Is there a better way to get the summation of $$\sum\limits_{i=1}^n\left\lfloor\frac ni\right\rfloor$$ I would like to know a way that is better than the complexity of $O(n)$ ... because there seems to be a pattern in the way all the floor values decrease .

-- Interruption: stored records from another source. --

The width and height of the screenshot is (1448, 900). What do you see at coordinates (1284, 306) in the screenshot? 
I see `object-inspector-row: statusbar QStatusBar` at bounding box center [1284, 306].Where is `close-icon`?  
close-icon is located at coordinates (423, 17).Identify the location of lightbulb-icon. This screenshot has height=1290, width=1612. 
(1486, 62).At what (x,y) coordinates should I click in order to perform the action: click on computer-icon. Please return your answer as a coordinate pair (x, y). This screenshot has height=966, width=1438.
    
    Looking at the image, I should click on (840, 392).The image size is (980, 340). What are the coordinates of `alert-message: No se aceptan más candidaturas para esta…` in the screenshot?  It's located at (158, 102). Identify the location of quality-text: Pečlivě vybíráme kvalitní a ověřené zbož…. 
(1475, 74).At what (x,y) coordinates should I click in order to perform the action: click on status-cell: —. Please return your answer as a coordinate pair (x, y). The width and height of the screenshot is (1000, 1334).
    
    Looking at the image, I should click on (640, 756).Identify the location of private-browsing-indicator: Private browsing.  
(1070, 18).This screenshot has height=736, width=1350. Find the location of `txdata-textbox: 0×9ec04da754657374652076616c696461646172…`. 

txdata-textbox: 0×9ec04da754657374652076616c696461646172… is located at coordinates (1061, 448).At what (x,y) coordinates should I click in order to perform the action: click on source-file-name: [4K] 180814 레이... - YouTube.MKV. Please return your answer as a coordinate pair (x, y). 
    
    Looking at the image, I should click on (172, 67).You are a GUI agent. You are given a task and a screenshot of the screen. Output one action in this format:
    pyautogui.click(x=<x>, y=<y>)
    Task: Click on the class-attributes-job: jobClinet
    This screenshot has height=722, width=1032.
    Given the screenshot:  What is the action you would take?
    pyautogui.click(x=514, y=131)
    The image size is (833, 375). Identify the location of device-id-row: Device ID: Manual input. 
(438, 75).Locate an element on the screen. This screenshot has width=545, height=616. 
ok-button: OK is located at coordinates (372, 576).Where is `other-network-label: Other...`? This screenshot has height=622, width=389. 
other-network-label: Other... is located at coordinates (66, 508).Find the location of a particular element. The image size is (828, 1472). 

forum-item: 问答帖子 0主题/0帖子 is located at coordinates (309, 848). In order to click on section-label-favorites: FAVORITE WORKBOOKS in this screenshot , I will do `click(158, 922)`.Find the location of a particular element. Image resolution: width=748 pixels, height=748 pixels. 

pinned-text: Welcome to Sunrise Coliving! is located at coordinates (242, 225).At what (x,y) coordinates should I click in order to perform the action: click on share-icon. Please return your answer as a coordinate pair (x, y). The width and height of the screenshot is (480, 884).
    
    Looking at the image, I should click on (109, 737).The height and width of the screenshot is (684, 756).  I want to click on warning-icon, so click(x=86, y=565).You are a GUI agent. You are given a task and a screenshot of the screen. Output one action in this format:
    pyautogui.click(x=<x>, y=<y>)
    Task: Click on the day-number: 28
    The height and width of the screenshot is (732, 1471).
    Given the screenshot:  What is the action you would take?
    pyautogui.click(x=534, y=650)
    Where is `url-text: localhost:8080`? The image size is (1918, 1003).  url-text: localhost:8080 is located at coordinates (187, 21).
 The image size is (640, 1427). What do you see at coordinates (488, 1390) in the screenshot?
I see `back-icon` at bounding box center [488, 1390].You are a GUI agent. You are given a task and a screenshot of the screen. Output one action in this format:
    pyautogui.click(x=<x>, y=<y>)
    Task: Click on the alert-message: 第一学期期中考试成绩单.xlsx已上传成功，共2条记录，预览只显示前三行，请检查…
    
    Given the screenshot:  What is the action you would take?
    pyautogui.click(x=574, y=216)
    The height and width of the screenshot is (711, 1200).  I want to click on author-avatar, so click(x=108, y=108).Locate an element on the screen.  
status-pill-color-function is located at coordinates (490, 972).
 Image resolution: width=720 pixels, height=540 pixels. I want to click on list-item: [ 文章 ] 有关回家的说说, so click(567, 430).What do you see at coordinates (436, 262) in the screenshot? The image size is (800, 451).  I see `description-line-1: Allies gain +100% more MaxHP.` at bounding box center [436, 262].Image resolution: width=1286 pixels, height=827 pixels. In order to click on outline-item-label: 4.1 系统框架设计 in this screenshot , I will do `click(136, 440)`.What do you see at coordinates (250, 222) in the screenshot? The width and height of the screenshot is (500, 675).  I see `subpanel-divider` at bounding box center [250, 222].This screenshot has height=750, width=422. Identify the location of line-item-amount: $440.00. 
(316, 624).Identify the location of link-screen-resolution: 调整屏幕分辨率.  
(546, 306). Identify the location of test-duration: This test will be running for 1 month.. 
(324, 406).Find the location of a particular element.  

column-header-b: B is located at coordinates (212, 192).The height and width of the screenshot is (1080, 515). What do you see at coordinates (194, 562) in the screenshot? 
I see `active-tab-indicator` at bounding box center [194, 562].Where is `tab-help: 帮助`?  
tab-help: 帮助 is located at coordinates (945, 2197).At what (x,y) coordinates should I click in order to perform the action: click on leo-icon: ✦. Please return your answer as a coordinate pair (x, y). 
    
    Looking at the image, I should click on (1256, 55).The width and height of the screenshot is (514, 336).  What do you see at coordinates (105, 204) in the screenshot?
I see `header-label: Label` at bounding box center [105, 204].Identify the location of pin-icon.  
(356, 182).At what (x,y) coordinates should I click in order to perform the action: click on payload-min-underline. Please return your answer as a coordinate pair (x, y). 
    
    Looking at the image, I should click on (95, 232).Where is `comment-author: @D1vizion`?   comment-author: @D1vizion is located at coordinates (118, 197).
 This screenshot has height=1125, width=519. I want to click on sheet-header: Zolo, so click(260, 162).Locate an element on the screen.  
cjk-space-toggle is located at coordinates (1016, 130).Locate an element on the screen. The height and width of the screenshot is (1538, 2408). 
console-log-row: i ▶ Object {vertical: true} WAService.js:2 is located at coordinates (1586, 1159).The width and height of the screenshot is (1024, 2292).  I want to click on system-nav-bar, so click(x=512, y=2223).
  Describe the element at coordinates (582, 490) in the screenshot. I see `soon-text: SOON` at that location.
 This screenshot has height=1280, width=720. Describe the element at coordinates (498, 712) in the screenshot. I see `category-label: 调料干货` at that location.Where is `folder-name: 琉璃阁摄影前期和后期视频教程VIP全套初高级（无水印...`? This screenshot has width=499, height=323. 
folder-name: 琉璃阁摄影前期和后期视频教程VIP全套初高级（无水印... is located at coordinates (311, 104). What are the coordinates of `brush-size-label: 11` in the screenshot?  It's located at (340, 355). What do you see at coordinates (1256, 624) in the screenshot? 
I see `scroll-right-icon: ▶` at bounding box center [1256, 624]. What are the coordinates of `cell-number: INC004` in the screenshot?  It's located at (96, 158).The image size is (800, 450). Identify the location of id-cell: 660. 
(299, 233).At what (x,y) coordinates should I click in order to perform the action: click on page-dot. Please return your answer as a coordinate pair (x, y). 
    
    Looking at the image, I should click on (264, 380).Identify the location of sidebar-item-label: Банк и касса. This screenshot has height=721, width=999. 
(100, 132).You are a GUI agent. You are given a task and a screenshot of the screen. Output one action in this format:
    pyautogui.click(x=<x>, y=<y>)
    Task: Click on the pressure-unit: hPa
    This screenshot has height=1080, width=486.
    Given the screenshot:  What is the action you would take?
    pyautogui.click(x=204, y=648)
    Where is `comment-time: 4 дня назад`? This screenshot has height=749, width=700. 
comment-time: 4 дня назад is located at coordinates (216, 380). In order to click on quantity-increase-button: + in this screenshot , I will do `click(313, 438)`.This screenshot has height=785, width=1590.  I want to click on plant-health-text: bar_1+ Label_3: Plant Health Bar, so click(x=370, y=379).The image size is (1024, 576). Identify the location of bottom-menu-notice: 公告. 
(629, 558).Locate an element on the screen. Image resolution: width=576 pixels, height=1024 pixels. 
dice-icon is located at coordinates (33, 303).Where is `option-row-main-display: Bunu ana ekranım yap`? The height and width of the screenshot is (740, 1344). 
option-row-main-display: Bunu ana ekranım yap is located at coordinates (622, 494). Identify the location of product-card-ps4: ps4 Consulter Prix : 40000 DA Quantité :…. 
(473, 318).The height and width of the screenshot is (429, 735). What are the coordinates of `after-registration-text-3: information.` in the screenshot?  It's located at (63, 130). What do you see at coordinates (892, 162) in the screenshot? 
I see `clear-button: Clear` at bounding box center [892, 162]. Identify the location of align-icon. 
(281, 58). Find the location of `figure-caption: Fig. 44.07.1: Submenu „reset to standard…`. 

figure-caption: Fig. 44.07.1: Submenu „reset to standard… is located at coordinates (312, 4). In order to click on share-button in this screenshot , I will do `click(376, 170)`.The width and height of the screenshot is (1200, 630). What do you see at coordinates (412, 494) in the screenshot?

This is a code that does it in less than O(n) complexity but I am unable to prove it why it works

        long long N;
        cin >> N;
        long long K = 1, mn = N, mx, sum = 0;;
        while (mn > 0)
        {
            K = N / mn;
            mx = N / K;
            mn = N / (K + 1);           
            sum += (mx - mn)*K;
        }

Answer 1

Here is my attempt to explain the idea behind the code snippet. We group equal terms in the sum: $$\sum_{i=1}^{n}\lfloor n/i\rfloor=\sum_{k=1}^{n}ka_k,$$ where $a_k$ is the number of integers $i$ such that $\lfloor n/i\rfloor=k$. Quoting my answer, we have $$\left\lfloor\frac{n}{i}\right\rfloor=k\quad\text{if and only if}\quad\left\lfloor\frac{n}{k+1}\right\rfloor<i\leqslant\left\lfloor\frac{n}{k}\right\rfloor.$$ This means that, starting with $k=1$, we have $a_k=\lfloor n/k\rfloor-\lfloor n/(k+1)\rfloor$, and the next value of $k$, such that $\color{red}{a_k\neq 0}$, is equal to $\lfloor n/i\rfloor$ at $i=\lfloor n/(k+1)\rfloor$. This is exactly what the code does exploit: for each $k$, it computes $a_k$, accumulates the sum of $ka_k$, and computes the next "useful" $k$ until there's none.